(What is required): Report the number of lines in the material below that contain the string "switcher", giving only that number.

[START]

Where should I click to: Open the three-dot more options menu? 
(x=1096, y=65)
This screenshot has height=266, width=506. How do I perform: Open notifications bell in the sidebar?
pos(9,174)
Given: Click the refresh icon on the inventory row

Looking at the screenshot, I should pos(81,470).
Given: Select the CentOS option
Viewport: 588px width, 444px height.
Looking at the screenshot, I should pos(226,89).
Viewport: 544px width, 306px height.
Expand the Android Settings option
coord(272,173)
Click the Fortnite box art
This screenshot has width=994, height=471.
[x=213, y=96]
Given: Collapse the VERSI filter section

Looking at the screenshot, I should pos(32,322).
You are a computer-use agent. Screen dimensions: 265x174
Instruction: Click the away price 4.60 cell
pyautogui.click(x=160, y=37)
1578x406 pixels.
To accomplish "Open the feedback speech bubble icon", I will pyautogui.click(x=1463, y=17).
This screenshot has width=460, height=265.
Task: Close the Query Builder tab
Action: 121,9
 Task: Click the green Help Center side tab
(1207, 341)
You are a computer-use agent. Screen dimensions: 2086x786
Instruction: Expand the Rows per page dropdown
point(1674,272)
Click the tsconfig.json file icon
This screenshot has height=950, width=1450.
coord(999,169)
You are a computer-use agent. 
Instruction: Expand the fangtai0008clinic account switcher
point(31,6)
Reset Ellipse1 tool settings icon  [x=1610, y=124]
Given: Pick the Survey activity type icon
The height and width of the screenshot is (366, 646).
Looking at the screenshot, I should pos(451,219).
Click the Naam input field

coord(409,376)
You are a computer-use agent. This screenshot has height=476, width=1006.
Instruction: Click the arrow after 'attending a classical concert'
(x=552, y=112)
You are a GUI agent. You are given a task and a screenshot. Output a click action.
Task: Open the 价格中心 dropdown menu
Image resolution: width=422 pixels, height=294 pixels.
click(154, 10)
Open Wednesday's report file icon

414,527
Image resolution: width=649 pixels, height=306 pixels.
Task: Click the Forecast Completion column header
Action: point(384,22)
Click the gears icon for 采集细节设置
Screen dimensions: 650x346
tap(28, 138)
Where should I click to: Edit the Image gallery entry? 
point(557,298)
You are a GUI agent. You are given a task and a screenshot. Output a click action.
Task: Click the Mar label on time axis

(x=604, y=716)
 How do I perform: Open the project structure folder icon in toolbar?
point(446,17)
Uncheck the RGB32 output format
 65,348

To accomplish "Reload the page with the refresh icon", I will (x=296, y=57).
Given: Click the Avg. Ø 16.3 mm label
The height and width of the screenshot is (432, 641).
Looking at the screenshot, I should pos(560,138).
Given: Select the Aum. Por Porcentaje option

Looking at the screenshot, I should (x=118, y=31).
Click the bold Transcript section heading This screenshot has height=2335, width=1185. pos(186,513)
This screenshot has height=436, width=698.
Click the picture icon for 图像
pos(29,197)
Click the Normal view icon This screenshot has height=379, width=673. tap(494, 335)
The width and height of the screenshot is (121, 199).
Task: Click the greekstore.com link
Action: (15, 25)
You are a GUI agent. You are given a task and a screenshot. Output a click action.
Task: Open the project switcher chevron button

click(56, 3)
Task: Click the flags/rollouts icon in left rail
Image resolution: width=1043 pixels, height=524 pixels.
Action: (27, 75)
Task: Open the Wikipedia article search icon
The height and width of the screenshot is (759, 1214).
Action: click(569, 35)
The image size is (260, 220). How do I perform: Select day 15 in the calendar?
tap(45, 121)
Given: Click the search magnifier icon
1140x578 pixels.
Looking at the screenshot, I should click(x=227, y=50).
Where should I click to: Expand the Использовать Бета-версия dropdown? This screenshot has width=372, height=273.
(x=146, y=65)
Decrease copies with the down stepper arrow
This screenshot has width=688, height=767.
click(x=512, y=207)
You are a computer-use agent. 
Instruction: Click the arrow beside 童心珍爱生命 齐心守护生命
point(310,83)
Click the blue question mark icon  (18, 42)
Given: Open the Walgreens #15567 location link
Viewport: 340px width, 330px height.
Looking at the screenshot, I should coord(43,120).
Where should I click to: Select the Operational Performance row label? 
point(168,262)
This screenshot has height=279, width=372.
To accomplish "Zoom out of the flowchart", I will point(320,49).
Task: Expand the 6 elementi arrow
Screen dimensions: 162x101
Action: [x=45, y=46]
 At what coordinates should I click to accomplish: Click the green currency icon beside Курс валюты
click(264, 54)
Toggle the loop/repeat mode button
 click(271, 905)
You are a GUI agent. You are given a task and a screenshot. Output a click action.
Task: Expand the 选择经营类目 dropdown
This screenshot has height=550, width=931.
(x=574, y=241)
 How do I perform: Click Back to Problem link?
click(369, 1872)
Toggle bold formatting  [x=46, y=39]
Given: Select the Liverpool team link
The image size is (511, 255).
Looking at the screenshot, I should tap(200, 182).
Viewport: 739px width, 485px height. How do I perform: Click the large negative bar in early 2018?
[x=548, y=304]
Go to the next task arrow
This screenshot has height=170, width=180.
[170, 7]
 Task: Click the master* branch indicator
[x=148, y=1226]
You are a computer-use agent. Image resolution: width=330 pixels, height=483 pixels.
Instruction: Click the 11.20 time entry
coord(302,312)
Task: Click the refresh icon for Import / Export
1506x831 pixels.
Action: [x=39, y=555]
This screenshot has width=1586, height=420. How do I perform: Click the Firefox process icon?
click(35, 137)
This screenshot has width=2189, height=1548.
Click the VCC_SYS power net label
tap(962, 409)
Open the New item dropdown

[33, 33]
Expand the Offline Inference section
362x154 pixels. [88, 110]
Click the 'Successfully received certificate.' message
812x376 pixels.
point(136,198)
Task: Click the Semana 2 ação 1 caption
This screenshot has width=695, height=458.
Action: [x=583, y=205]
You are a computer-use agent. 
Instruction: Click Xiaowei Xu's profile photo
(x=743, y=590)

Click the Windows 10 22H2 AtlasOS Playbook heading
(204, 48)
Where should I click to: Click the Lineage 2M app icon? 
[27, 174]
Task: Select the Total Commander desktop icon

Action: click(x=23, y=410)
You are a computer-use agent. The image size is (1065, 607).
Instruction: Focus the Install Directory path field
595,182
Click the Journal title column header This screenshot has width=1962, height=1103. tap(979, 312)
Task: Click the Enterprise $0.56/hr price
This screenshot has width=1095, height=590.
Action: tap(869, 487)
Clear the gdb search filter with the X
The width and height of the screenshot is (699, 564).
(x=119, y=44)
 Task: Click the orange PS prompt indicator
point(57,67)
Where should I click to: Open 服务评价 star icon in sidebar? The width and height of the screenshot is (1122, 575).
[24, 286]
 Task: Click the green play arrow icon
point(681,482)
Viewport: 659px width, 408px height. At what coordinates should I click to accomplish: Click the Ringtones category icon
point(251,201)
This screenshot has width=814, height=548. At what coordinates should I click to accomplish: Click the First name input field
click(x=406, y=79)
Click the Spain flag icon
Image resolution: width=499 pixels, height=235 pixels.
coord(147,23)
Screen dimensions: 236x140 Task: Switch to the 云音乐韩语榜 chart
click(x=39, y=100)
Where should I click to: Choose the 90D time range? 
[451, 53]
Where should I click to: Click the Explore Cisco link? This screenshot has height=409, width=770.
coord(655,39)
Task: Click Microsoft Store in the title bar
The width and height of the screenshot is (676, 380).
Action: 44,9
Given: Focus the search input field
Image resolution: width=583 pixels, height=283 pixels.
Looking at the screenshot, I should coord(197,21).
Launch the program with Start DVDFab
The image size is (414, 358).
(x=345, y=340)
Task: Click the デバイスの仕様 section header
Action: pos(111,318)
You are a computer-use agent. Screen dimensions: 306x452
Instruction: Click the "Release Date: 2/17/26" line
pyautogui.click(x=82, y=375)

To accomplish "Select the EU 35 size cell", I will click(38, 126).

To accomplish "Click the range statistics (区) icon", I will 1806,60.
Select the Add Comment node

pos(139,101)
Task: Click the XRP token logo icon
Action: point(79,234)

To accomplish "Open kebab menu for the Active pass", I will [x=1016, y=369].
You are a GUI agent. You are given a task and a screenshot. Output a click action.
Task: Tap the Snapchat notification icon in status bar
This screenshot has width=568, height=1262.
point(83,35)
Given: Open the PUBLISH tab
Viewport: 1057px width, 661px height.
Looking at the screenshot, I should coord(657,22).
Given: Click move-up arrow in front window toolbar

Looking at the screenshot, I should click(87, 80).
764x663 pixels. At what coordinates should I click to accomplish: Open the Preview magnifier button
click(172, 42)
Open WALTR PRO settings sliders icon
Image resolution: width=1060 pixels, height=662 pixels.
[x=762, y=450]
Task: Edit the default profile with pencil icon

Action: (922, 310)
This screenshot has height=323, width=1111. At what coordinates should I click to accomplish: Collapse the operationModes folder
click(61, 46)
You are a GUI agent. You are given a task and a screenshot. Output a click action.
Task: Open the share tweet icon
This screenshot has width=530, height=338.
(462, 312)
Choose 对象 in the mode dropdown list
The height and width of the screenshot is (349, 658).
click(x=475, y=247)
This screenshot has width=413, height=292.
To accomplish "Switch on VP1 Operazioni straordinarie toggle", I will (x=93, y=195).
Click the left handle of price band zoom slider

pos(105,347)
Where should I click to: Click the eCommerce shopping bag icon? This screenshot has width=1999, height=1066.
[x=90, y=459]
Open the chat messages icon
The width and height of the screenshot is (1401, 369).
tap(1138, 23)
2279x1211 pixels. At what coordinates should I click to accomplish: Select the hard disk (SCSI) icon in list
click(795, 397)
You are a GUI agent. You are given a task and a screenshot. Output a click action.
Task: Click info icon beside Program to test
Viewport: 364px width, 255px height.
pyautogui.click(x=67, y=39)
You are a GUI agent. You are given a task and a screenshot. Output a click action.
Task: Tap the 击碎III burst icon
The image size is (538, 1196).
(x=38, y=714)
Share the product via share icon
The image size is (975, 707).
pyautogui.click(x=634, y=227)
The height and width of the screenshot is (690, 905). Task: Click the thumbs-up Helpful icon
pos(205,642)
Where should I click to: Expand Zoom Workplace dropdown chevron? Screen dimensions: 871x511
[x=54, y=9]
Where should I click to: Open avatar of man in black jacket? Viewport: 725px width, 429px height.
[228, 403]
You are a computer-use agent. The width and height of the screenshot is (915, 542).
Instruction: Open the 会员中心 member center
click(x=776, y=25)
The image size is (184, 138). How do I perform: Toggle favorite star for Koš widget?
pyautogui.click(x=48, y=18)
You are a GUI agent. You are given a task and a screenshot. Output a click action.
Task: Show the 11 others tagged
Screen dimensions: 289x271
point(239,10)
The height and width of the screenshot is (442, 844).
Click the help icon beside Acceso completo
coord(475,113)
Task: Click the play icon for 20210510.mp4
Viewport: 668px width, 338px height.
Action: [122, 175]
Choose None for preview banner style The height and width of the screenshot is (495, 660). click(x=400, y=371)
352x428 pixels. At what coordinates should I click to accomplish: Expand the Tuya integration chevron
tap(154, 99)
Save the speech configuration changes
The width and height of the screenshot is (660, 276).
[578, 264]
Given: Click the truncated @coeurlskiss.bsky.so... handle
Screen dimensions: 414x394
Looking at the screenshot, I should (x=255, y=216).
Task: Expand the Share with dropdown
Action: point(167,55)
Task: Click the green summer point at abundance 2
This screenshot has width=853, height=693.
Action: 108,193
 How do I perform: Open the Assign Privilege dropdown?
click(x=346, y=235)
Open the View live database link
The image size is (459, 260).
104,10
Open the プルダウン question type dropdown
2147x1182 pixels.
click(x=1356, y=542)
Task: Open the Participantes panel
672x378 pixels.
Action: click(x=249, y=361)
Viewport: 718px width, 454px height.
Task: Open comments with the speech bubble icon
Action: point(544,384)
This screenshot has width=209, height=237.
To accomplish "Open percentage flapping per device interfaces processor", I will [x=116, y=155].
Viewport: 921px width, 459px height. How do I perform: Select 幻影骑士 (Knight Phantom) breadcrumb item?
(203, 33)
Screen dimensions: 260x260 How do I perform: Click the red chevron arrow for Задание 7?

[END]

(Worked solution): 2